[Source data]
┏━━
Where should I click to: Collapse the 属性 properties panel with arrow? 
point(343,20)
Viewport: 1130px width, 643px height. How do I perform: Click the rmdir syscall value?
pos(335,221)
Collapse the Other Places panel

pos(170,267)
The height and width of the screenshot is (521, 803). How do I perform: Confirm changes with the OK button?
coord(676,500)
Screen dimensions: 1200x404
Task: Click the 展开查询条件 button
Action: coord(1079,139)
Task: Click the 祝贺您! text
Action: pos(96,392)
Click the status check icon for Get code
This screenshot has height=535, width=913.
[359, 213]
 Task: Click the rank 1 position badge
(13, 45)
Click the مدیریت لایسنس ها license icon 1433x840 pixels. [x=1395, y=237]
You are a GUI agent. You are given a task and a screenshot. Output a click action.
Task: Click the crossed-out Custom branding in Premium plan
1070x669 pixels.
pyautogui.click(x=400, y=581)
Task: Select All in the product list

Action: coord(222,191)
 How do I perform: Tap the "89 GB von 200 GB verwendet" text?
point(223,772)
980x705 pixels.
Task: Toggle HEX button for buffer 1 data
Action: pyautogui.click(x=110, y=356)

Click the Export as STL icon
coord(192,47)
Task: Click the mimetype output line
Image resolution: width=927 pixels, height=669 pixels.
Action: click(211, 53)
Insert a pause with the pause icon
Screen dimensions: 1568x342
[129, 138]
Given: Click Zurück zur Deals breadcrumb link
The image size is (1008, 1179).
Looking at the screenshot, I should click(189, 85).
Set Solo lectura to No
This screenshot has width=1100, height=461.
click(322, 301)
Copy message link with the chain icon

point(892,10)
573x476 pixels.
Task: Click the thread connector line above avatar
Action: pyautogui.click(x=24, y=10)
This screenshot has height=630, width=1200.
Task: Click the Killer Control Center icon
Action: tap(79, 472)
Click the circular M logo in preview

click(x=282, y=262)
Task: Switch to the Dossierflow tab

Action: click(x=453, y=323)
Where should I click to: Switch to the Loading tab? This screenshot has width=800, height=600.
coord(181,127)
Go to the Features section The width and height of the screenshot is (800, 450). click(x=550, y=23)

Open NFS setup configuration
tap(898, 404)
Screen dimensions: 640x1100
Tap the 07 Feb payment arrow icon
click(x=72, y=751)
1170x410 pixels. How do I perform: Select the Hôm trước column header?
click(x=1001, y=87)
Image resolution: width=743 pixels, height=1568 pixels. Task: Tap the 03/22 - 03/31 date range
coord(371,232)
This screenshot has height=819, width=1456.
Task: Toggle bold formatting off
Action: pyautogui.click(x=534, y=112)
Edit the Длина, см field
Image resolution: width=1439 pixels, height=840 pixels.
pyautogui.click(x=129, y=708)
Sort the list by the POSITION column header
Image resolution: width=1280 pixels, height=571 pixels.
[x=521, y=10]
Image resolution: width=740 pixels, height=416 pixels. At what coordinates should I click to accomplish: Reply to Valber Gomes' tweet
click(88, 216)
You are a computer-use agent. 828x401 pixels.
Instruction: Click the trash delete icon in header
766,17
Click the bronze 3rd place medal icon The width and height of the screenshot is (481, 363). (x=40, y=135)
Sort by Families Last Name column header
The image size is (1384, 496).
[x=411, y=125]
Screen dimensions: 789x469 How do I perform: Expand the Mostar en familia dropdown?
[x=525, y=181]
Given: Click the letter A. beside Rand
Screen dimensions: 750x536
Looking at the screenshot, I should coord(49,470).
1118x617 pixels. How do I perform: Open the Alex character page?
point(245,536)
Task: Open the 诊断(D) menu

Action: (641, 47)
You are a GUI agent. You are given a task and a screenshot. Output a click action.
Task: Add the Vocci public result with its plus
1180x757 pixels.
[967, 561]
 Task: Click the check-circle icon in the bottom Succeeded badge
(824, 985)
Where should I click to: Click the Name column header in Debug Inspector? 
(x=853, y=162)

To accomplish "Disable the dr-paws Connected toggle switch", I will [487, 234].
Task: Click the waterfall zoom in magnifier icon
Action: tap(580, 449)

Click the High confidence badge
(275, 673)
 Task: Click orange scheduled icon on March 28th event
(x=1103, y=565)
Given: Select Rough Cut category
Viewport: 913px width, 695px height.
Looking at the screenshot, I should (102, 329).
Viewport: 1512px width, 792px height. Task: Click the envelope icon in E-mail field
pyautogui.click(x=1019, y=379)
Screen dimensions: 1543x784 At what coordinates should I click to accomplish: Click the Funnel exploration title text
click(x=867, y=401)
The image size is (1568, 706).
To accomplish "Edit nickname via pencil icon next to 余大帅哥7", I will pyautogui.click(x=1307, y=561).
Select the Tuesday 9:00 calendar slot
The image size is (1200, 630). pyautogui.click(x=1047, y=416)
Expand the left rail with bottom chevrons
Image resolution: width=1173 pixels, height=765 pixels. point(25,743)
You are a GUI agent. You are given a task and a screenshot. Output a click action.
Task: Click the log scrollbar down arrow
┗━━
Write out the material word for word, from its first line through the line containing "Go to the Features", including that line.

Where should I click to: Collapse the 属性 properties panel with arrow? 
point(343,20)
Viewport: 1130px width, 643px height. How do I perform: Click the rmdir syscall value?
pos(335,221)
Collapse the Other Places panel

pos(170,267)
The height and width of the screenshot is (521, 803). How do I perform: Confirm changes with the OK button?
coord(676,500)
Screen dimensions: 1200x404
Task: Click the 展开查询条件 button
Action: coord(1079,139)
Task: Click the 祝贺您! text
Action: pos(96,392)
Click the status check icon for Get code
This screenshot has height=535, width=913.
[359, 213]
 Task: Click the rank 1 position badge
(13, 45)
Click the مدیریت لایسنس ها license icon 1433x840 pixels. [x=1395, y=237]
You are a GUI agent. You are given a task and a screenshot. Output a click action.
Task: Click the crossed-out Custom branding in Premium plan
1070x669 pixels.
pyautogui.click(x=400, y=581)
Task: Select All in the product list

Action: coord(222,191)
 How do I perform: Tap the "89 GB von 200 GB verwendet" text?
point(223,772)
980x705 pixels.
Task: Toggle HEX button for buffer 1 data
Action: pyautogui.click(x=110, y=356)

Click the Export as STL icon
coord(192,47)
Task: Click the mimetype output line
Image resolution: width=927 pixels, height=669 pixels.
Action: click(211, 53)
Insert a pause with the pause icon
Screen dimensions: 1568x342
[129, 138]
Given: Click Zurück zur Deals breadcrumb link
The image size is (1008, 1179).
Looking at the screenshot, I should click(189, 85).
Set Solo lectura to No
This screenshot has width=1100, height=461.
click(322, 301)
Copy message link with the chain icon

point(892,10)
573x476 pixels.
Task: Click the thread connector line above avatar
Action: pyautogui.click(x=24, y=10)
This screenshot has height=630, width=1200.
Task: Click the Killer Control Center icon
Action: tap(79, 472)
Click the circular M logo in preview

click(x=282, y=262)
Task: Switch to the Dossierflow tab

Action: click(x=453, y=323)
Where should I click to: Switch to the Loading tab? This screenshot has width=800, height=600.
coord(181,127)
Go to the Features section The width and height of the screenshot is (800, 450). click(x=550, y=23)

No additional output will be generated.